All I can say is never change a pages URL name. AND Never stray away the topic what the page is named. Meaning, keep your keywords in the page if you rewrite it or add more keyword variations by writing more unique content.
point me in the direction of these sites, I'll bet dollars to donuts (what the hell does that even mean) that they're #1 because of authority backlinks.
word. this should definitely be one of the ten SEO commandments. well the reason they still have authority backlinks, despite outdated content, is because they are #1 at google. consequently it's very hard to get past those sites.
I added over 30 new pages for the past month and as soon as they got indexed by google they started appearing in top 10 for their main keywords. The site in question is 3 years old and here is what happened with the new pages: after 2 stable weeks of good SERps, the new pages dissapeared and i found them in the very end of Search results, as a matter of a fact the site itself experienced the same when it was new 3 yaers ago. The rest of the site is doing fine and it has over 2500 indexede pages. So i think it is part of a new google algo - new pages go through a factor of a long aproval time.
One more interesting notice: Those new pages started bringing about 200 extra daily visitors, after they were "dumped" the site didn't lose the daily uniques as it gained visits to the old pages going a bit higher in SRs.
hahaha! man, gotta love that page from 2000. it takes me way back. i think i was using altavista, or was it lycos? maybe go.com or excite, remember that??? and nobody had ever heard of SEO. people were still all excited about "applets". i was driving a lexus es300 and not too worried about climate change. what was my girlfriend's name back then? oh right, i didn't have one. some things never change.

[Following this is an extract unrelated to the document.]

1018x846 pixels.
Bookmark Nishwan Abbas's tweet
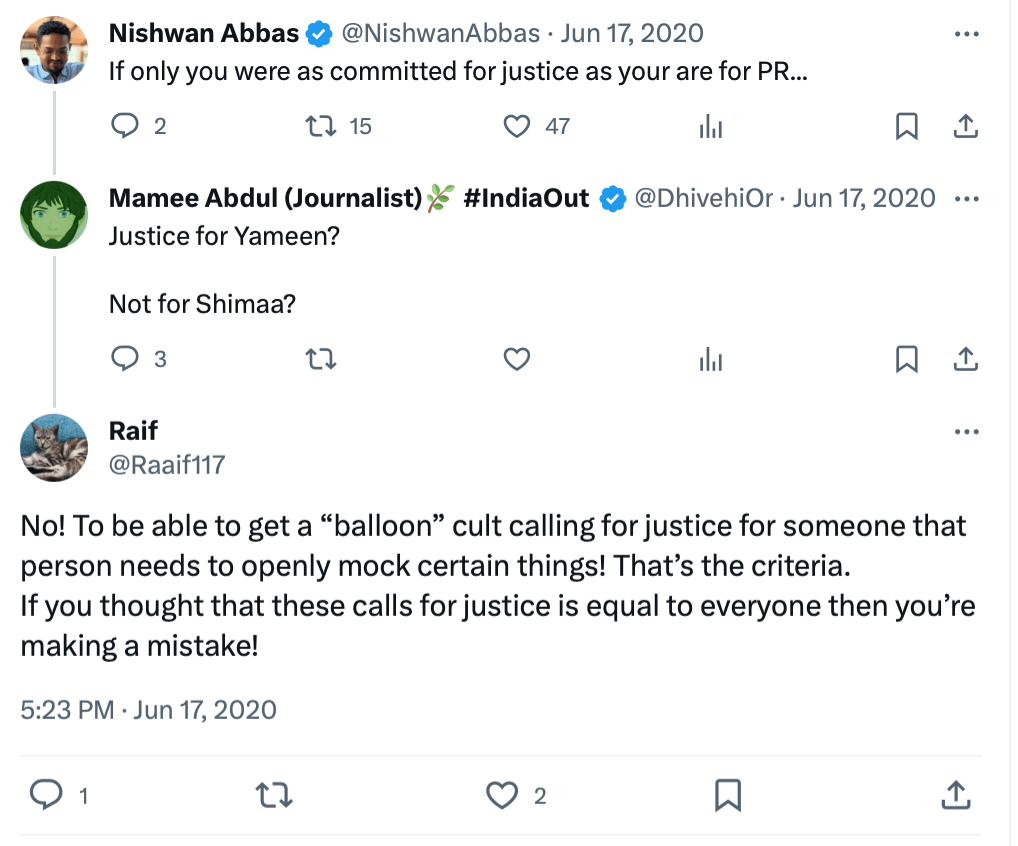click(x=906, y=126)
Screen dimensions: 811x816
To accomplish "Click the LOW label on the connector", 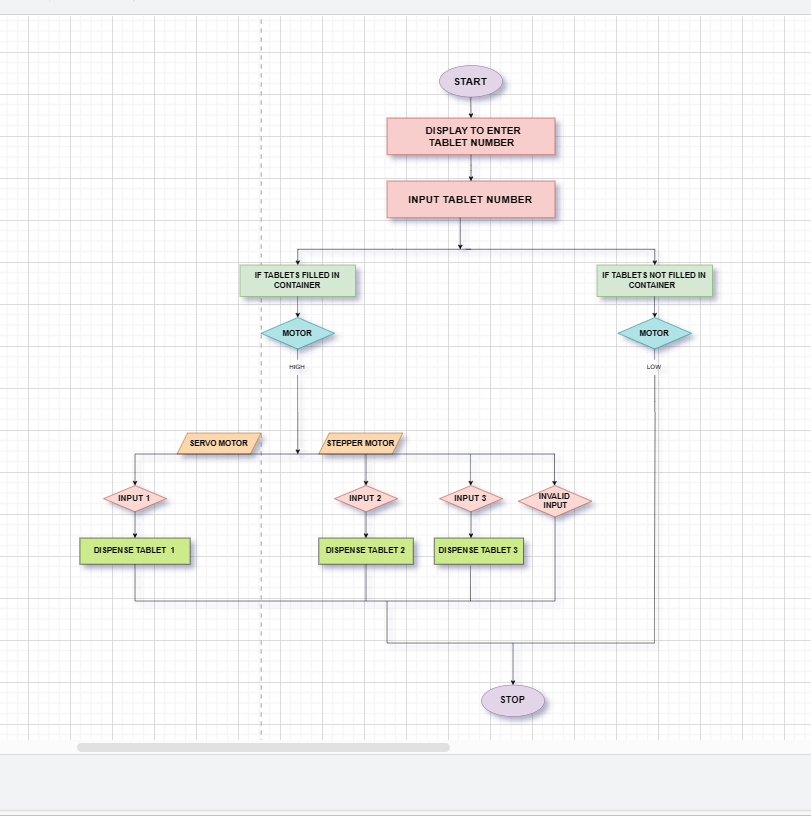I will pyautogui.click(x=652, y=367).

Yes. I've definitely found that they take page age (not just domain age) into account in the SERPS. But it can actually work both ways. Sometimes they'll rank a new blog post really high for a few days when it's first indexed because they think it's "newsworthy" and then they drop it later. So it's a bit more complex than just older is better... But in general, older is better
If I can add some 2 cents to this: page age at the top of the SERPs is most important. Pages who remain at top positions for years means they have gone through several hand reviews and remain clean and in the middle of the road. Of course this is just basic observation and I have no evidence of this because I have a hard time ranking well for basically anything....
i can understand page age. google sees how long a page has been in existance just like domain age. it's like putting up a new page on an old domain. it takes time for google to say it's great and put it on the first page for a keyterm. need to optimize that page too.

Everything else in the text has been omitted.